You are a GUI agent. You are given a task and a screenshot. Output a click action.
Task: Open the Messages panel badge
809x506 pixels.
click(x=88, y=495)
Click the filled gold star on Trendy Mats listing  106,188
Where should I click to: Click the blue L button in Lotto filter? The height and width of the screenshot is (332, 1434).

...

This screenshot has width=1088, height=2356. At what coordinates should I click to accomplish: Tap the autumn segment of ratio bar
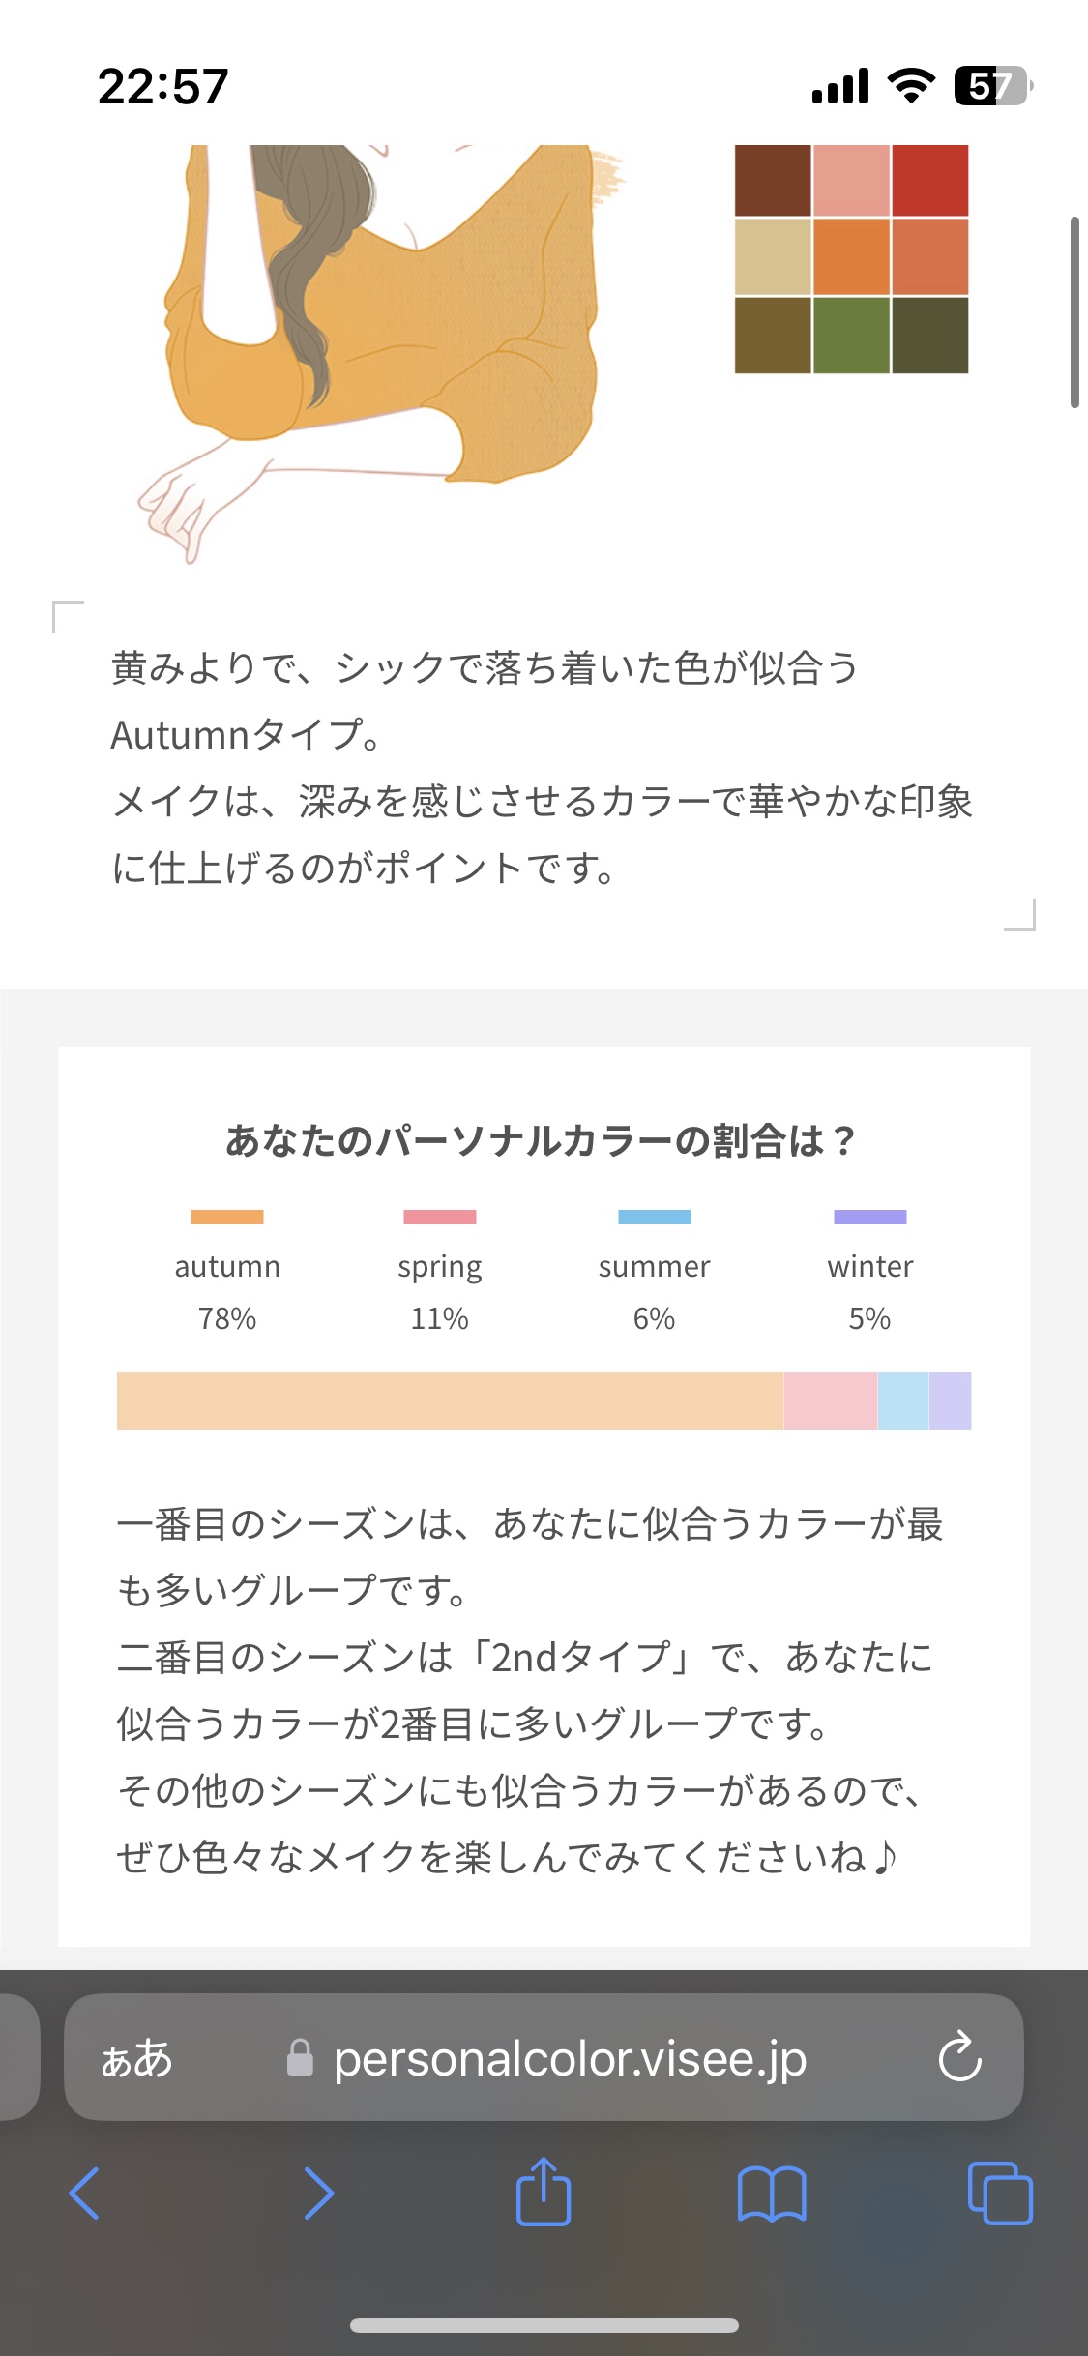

...

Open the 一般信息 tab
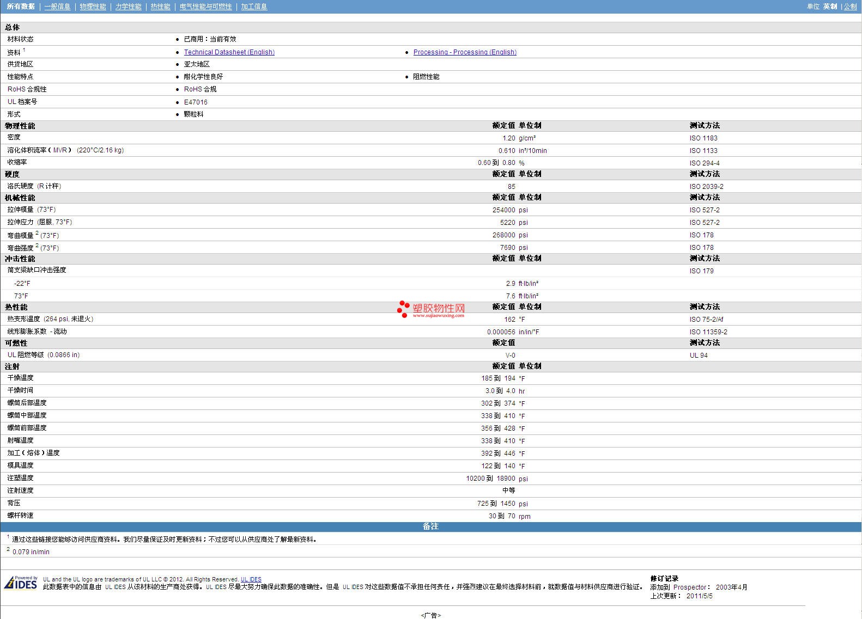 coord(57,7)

- HOW TO COMPLETE THIS TASK -
Look through the entries above and quote exactly the lines from the line with "Task: Open the Messages panel badge" to the line with "Where should I", counting both of those lines.

- ANSWER TO THIS PROBLEM -
Task: Open the Messages panel badge
809x506 pixels.
click(x=88, y=495)
Click the filled gold star on Trendy Mats listing  106,188
Where should I click to: Click the blue L button in Lotto filter? The height and width of the screenshot is (332, 1434).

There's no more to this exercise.